## Énoncé du problème
Dites si chacune des affirmations suivantes concorde avec l'extrait du document : (a) la Défenseure des droits a lancé son appel le jeudi 2 juin 2022 ; (b) le Défenseur des enfants se nomme Claire Hédon ; (c) 2022 a été désignée année européenne de la jeunesse. Répondez par oui ou par non et citez mot pour mot les termes de l'extrait qui tranchent la question.

## Extrait du document
*****

La Défenseure des droits demande un plan d’urgence pour la santé mentale des jeunes

Publié le 3 juin 2022 à 10h44 - par

La Défenseure des droits a appelé jeudi 2 juin 2022 la Première ministre Élisabeth Borne à mettre en place un plan d’urgence pour la santé mentale des jeunes face à « la gravité de la situation », estimant que des moyens « largement insuffisants » sont déployés.

La Défenseure des droits demande un plan d'urgence pour la santé mentale des jeunes

« Alors que 2022 a été désignée année européenne de la jeunesse, la Défenseure des droits, Claire Hédon, et son adjoint le Défenseur des enfants, Éric Delemar, appellent la Première ministre à prendre la pleine mesure de la gravité de la situation dans laquelle sont plongés de nombreux jeunes et à agir rapidement pour que la santé mentale des jeunes soit une priorité », a-t-elle indiqué dans un communiqué.

*****

## Données extraites
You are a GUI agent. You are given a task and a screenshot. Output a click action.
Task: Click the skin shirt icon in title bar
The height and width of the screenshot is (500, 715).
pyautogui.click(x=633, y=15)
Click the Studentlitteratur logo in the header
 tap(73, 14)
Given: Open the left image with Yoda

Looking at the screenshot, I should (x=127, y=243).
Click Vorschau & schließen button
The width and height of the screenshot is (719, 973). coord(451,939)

*****

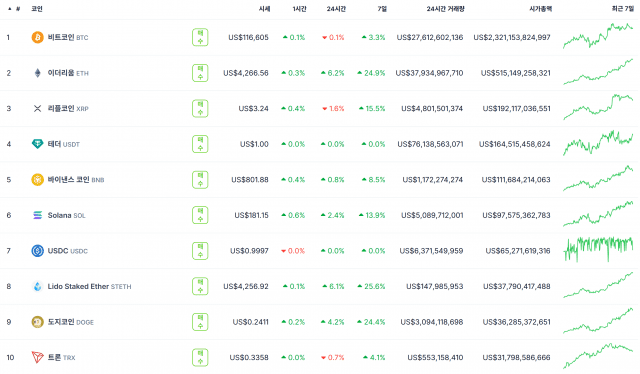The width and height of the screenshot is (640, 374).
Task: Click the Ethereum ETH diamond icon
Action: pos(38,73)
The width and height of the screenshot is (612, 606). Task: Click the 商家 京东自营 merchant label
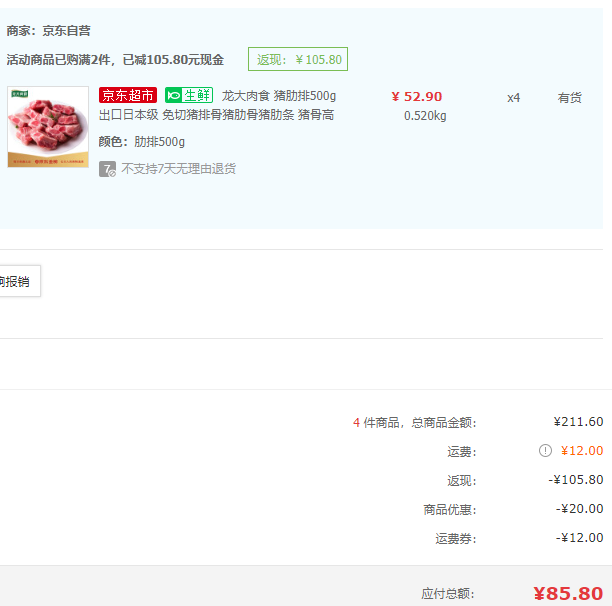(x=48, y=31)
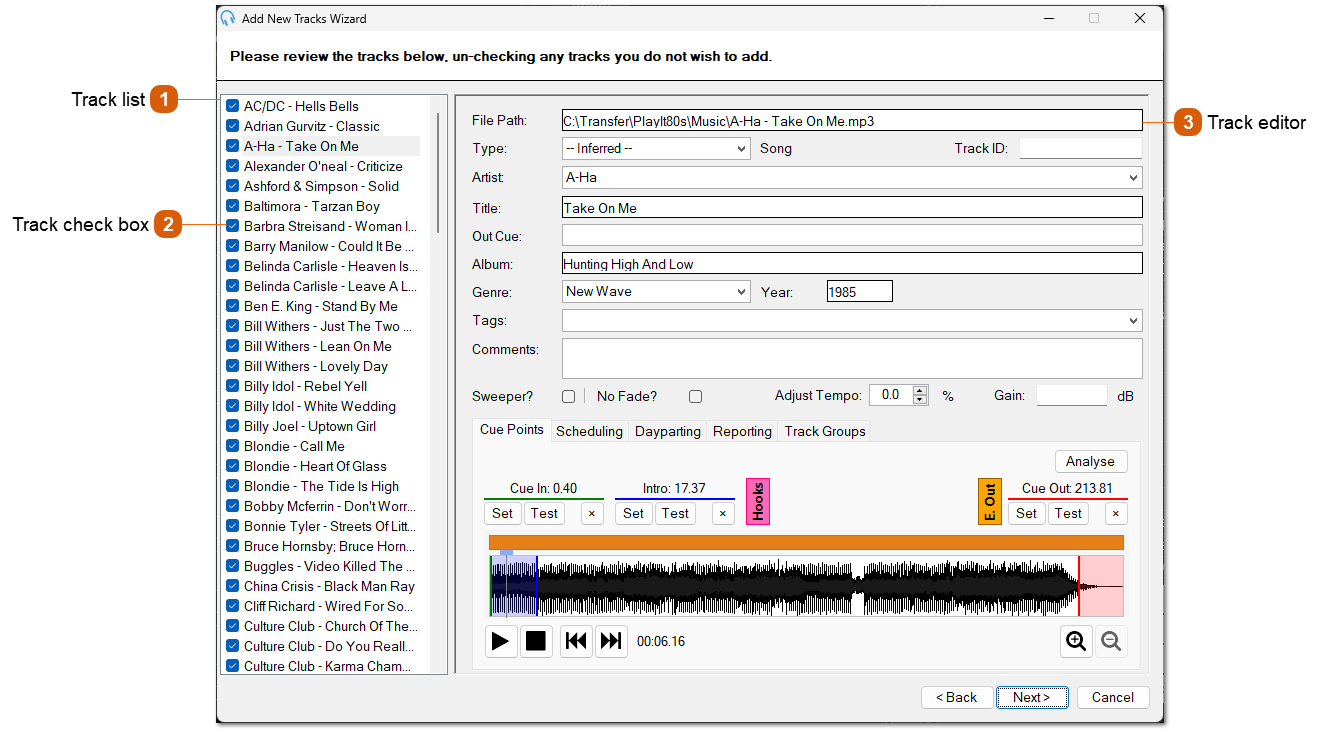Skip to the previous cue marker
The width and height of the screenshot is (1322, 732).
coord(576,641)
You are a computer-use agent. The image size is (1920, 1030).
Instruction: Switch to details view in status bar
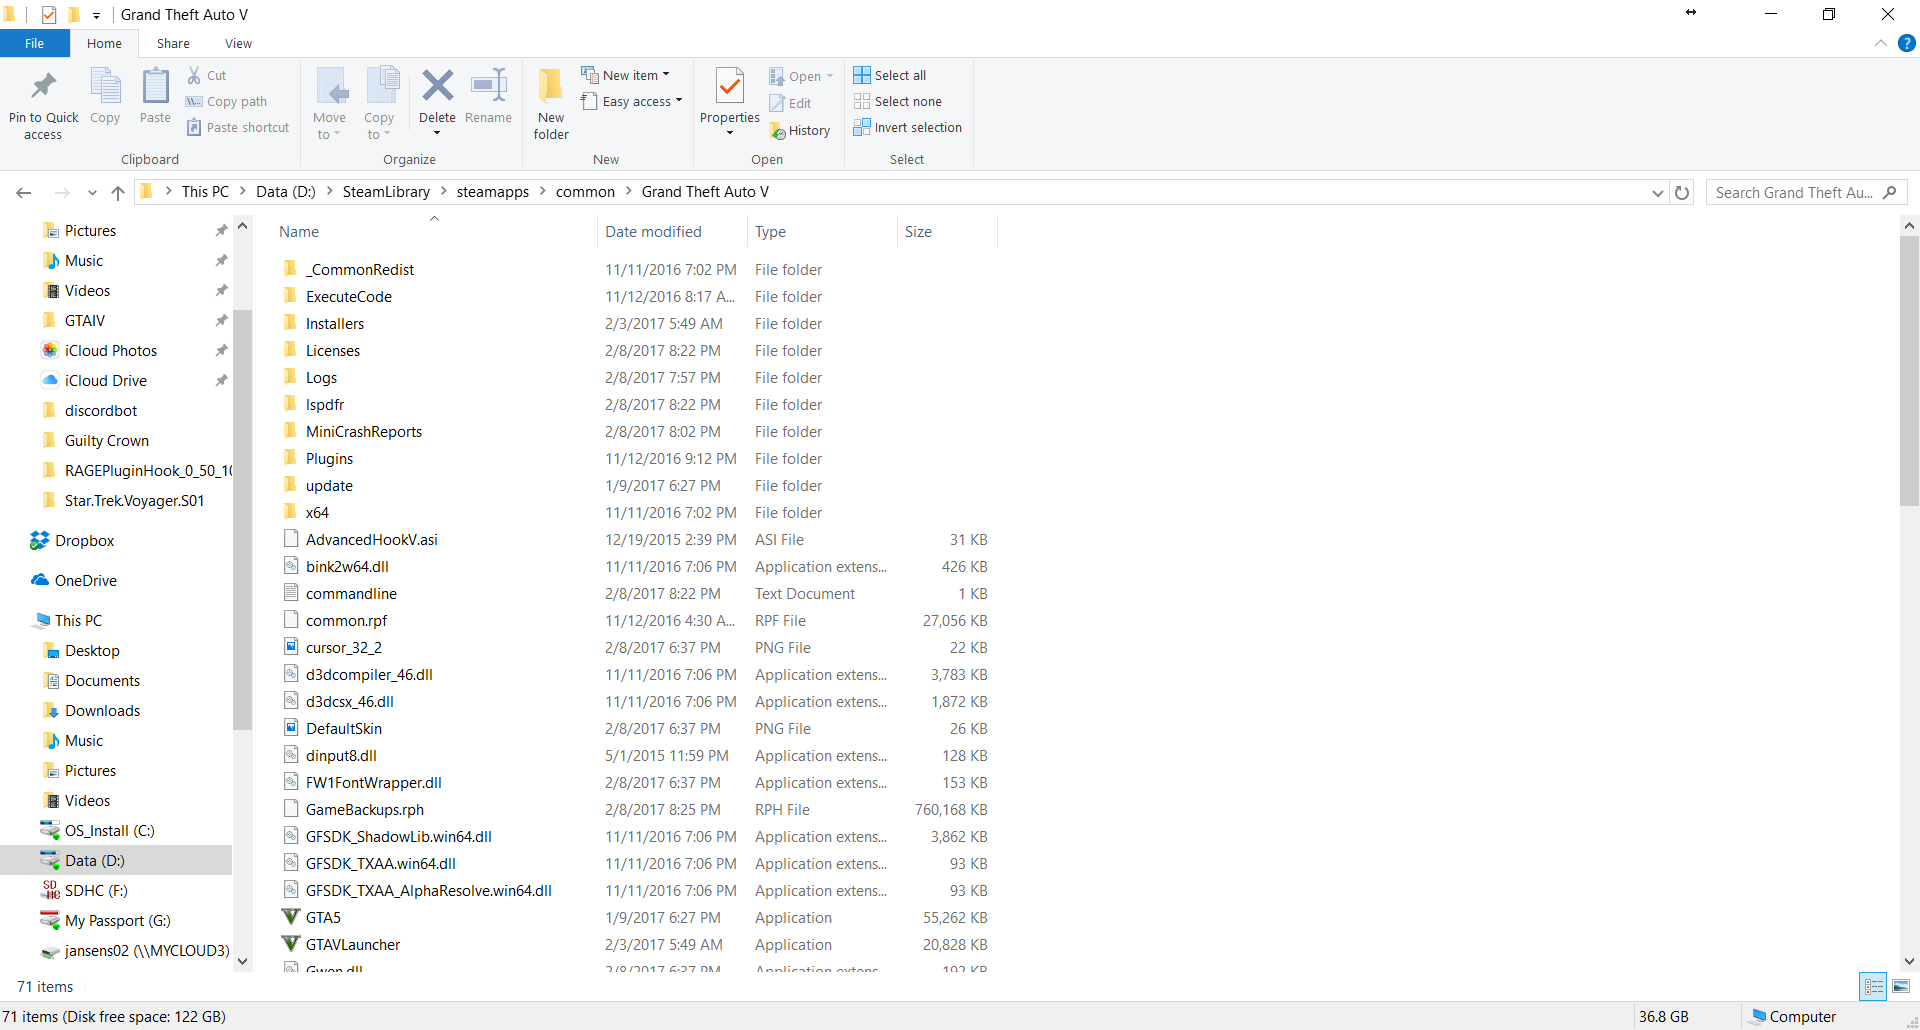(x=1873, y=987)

*****

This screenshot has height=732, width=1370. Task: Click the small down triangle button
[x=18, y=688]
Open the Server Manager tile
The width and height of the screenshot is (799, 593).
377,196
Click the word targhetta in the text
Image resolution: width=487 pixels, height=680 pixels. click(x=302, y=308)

*****

## Résultat de l'exercice
(a) Oui : « La Défenseure des droits a appelé jeudi 2 juin 2022 la Première ministre Élisabeth Borne ».
(b) Non : « la Défenseure des droits, Claire Hédon, et son adjoint le Défenseur des enfants, Éric Delemar ».
(c) Oui : « 2022 a été désignée année européenne de la jeunesse ».